*** SUPPLIED ENTRIES ***

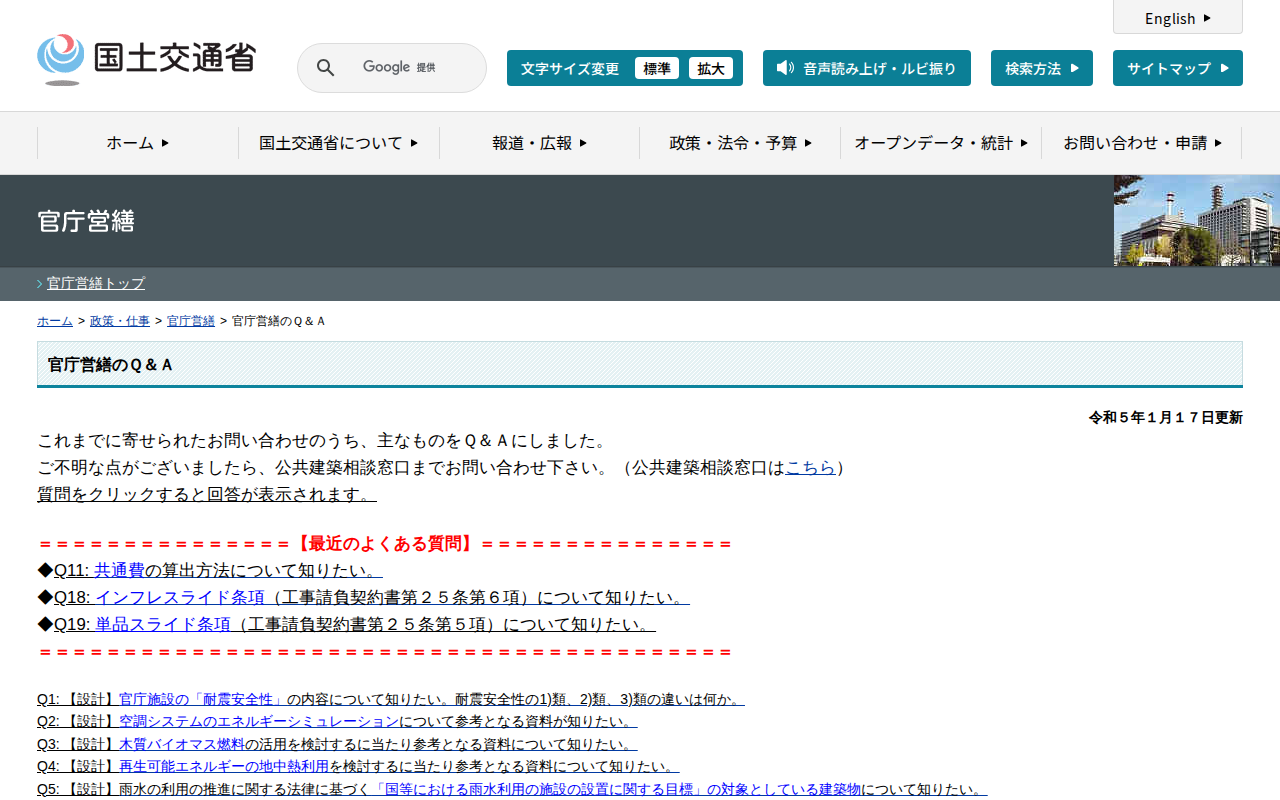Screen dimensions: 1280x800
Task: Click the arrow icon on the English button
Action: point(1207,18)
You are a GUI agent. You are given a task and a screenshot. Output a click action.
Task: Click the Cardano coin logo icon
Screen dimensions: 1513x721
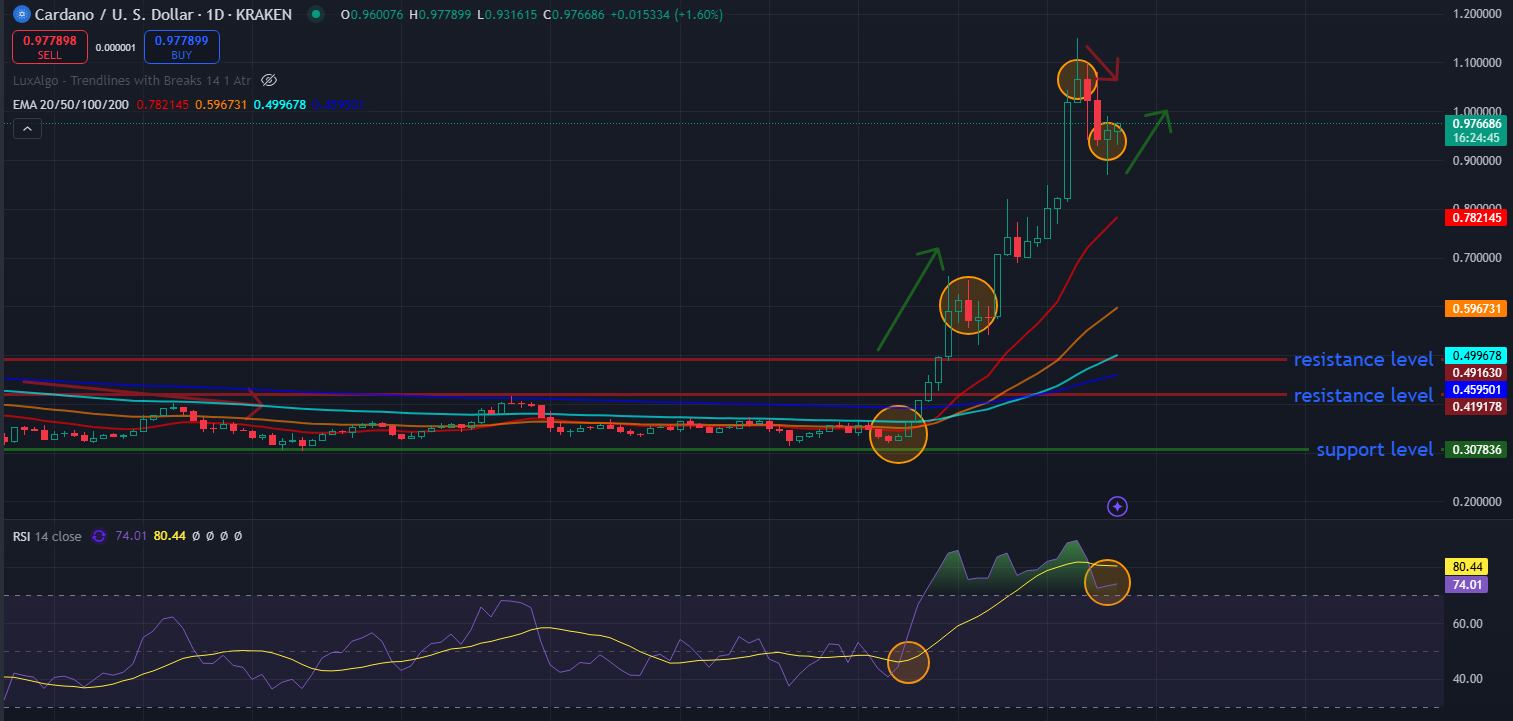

*** End of SUPPLIED ENTRIES ***

TASK GOAL: For this exercise, output only the lines from the one bearing "You are a GUI" to the end of the material above, exactly as written, with pictures left out.

TASK SOLUTION:
You are a GUI agent. You are given a task and a screenshot. Output a click action.
Task: Click the Cardano coin logo icon
Screen dimensions: 1513x721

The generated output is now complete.